- Trecho para leitura -

════

Cena 2: Vamos tomar um cafezinho depois do almoço no Blues Café. Sentamos, pedimos e estamos prontos para colocar os assuntos em dia. Na mesa ao lado, um senhor se diverte ao telefone. Ri conta piadas que ele acha engraçadissimas, faz observações espirituosas ao amigo. Sua voz e assuntos dominam a pequena sala onde estamos. Ele olha para todos como querendo aprovação pelo que acabou de dizer – com um sorriso simplório. Não podemos aprovar, pois não sabemos o que disse o interlocutor. Tomamos o café em silêncio mútuo, torcendo que a conversa acabe logo. Acaba. Ele paga, levanta-se e vai embora. Acho que estava mesmo querendo socializar a conversa.

Cena 3: Viagem Rio Grande-Porto Alegre. Presente um executivo que eu desconhecia até aquela viagem. Depois dela, sei que trabalha em uma empresa de madeira, que suas máquinas importadas estavam em atraso, que seu empregado era um incompetente que devia ser despedido, que sua mulher iria ao cabeleireiro naquela tarde, aprontando-se para uma festa que teriam à noite, que o Júnior estava indo mal na escola, que ele é do tipo centralizador que dá instruções técnicas detalhadas aos seus técnicos sobre a regulagem dos equipamentos da empresa, que fala inglês mal e que pode ter problemas de próstata (isso eu não soube pelos telefonemas, mas pelo número de vezes que ele foi ao banheiro). Não que eu seja bisbilhoteiro, mas o homem estava falando alto. E era uma viagem noturna. E os pobres passageiros queriam dormir. Minha vingança veio quando o motorista ligou um maravilhoso DVD com uma comédia americana imbecilissima, com som alto e...dublado. O homem ficou incomodado. Deve ter perdido alguns dólares por causa daquele filme.

Quem manda a gente ser pobre e ter que usar os coletivos.

Mas sonho com o dia em que o som terá o mesmo tratamento da fumaça, sendo banido, reprimido, execrado dos lugares fechados. Já imagino os franceses criando uma lei para o uso dos telefones móveis e sendo imitado pelos Estados Unidos e, logo, sendo bom para o Brasil. O que é bom para os EUA é bom para o Brasil.

Acho que vou inventar um boato que o som não autorizado causa surdez passiva e mandar como SPAM pela Internet.

10 comentários:

Anônimo disse...

Bah Taba, perfeito teu texto! Essas conversações pelo celular realmente incomodam. E o pior é que a gente nem quer saber da história dessas figuras. Antigamente as pessoas falavam alto no celular porque a ligação não era tão boa, mas muito mais que isso, era pra se exibir, pois pouca gente tinha. Agora que tudo mundo tem (até guardador de carro) a questão é falta de educação mesmo. E é uma pena que essas conversas sempre sejam de negócios (problemas) e faladas num português (ou num inglês brabo). Espero um dia ouvir poesia ou uma bela declaração de amor, pelo menos isso, se for inevitável ouvir, que seja um bom texto!

Celso R. disse...

Antes de qualquer coisa, de tudo e de mais nada, a questão é: "como saber se o sujeito ao telemóvel (é mais fácil que "telefone portátil", não acha?) não está fingindo?

════

- Linhas de entrada -
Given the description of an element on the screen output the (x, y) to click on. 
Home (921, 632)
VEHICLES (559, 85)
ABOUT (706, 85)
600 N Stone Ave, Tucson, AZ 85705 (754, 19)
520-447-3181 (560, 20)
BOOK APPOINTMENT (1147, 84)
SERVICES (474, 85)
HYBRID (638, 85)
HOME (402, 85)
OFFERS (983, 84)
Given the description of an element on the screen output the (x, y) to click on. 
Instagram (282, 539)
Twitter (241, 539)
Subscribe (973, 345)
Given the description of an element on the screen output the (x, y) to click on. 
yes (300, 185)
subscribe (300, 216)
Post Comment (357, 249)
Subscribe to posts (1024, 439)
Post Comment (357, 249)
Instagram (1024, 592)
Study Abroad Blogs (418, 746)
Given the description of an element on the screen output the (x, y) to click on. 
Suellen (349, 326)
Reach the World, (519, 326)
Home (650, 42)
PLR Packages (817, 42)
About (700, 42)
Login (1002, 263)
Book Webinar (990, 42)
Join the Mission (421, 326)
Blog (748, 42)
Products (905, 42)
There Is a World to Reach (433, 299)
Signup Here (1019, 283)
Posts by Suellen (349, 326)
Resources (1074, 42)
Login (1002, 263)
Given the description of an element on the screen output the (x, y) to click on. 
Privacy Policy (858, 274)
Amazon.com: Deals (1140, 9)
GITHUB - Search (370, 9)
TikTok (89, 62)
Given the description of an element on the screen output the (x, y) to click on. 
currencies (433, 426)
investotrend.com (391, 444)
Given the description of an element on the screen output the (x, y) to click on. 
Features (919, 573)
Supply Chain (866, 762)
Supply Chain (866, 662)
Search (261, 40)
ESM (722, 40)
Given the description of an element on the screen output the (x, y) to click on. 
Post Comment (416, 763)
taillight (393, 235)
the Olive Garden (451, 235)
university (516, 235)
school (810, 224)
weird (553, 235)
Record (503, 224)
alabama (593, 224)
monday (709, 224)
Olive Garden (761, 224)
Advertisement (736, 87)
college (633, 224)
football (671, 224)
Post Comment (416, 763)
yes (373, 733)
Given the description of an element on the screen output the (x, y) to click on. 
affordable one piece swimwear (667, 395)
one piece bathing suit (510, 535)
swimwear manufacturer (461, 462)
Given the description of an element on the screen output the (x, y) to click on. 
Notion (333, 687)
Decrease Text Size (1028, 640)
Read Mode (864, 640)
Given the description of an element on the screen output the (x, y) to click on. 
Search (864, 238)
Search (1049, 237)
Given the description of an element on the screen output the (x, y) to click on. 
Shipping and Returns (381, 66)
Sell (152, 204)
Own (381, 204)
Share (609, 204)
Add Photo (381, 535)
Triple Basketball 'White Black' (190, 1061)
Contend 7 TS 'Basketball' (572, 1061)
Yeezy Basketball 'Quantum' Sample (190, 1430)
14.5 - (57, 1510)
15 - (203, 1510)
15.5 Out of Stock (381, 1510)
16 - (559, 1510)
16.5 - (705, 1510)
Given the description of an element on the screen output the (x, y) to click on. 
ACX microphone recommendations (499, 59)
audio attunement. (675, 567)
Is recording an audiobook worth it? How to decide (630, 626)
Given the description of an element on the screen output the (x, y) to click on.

════

- Tarefas a realizar -
a) Substitua "Post Comment" por "Submit Comment" nas linhas acima, da primeira até a que contém "Notion (333, 687)", inclusive. Reproduza esse intervalo com todo o restante inalterado.
b) Prossiga o texto sobre as conversas ao celular em lugares públicos a partir do ponto em que ele termina.

- Resultados por tarefa -
a)
Given the description of an element on the screen output the (x, y) to click on. 
Home (921, 632)
VEHICLES (559, 85)
ABOUT (706, 85)
600 N Stone Ave, Tucson, AZ 85705 (754, 19)
520-447-3181 (560, 20)
BOOK APPOINTMENT (1147, 84)
SERVICES (474, 85)
HYBRID (638, 85)
HOME (402, 85)
OFFERS (983, 84)
Given the description of an element on the screen output the (x, y) to click on. 
Instagram (282, 539)
Twitter (241, 539)
Subscribe (973, 345)
Given the description of an element on the screen output the (x, y) to click on. 
yes (300, 185)
subscribe (300, 216)
Submit Comment (357, 249)
Subscribe to posts (1024, 439)
Submit Comment (357, 249)
Instagram (1024, 592)
Study Abroad Blogs (418, 746)
Given the description of an element on the screen output the (x, y) to click on. 
Suellen (349, 326)
Reach the World, (519, 326)
Home (650, 42)
PLR Packages (817, 42)
About (700, 42)
Login (1002, 263)
Book Webinar (990, 42)
Join the Mission (421, 326)
Blog (748, 42)
Products (905, 42)
There Is a World to Reach (433, 299)
Signup Here (1019, 283)
Posts by Suellen (349, 326)
Resources (1074, 42)
Login (1002, 263)
Given the description of an element on the screen output the (x, y) to click on. 
Privacy Policy (858, 274)
Amazon.com: Deals (1140, 9)
GITHUB - Search (370, 9)
TikTok (89, 62)
Given the description of an element on the screen output the (x, y) to click on. 
currencies (433, 426)
investotrend.com (391, 444)
Given the description of an element on the screen output the (x, y) to click on. 
Features (919, 573)
Supply Chain (866, 762)
Supply Chain (866, 662)
Search (261, 40)
ESM (722, 40)
Given the description of an element on the screen output the (x, y) to click on. 
Submit Comment (416, 763)
taillight (393, 235)
the Olive Garden (451, 235)
university (516, 235)
school (810, 224)
weird (553, 235)
Record (503, 224)
alabama (593, 224)
monday (709, 224)
Olive Garden (761, 224)
Advertisement (736, 87)
college (633, 224)
football (671, 224)
Submit Comment (416, 763)
yes (373, 733)
Given the description of an element on the screen output the (x, y) to click on. 
affordable one piece swimwear (667, 395)
one piece bathing suit (510, 535)
swimwear manufacturer (461, 462)
Given the description of an element on the screen output the (x, y) to click on. 
Notion (333, 687)

b)
Bom, aí vem a segunda questão que eu me faço, sempre: se não dá pra saber se o cara está fingindo ou não, por que é que todo mundo me olha com uma cara de espanto (e desaprovação) quando eu me ponho a falar em voz alta comigo mesmo, em casa, na rua ou no trabalho?

Melhoraria se eu fingisse estar falando ao telemóvel? Ah, bom, aí pode?

Diz que numa pegadinha dessas para a TV, um ator, numa sala de espera de consultório, punha-se a despir-se, até ficar só com a roupa de baixo. Os demais presentes, depois de um tempo, passavam a fazer o mesmo, ainda que sem saber com que propósito [citado por PINKER, in "Tabula rasa", Cia das Letras].

É o abandono às circunstâncias: estou com um celular, vou falar e falar, afinal, serve prá isso, e ninguem tem nada com isso. É para se exibir ou exibir seus assuntos? Também, mas também prá garantir que se segue um comportamento de grupo. Quem, eu? Eu não sou diferente. Eu tenho celular. Logo, posso falar alto e sozinho. É, assim, igual e dialeticamente, um objeto-passe para o comportamento desviante.

Enfim, parece que mais complexo que o celular-signo-símbolo, só o governo Lula.

Karen Lose disse...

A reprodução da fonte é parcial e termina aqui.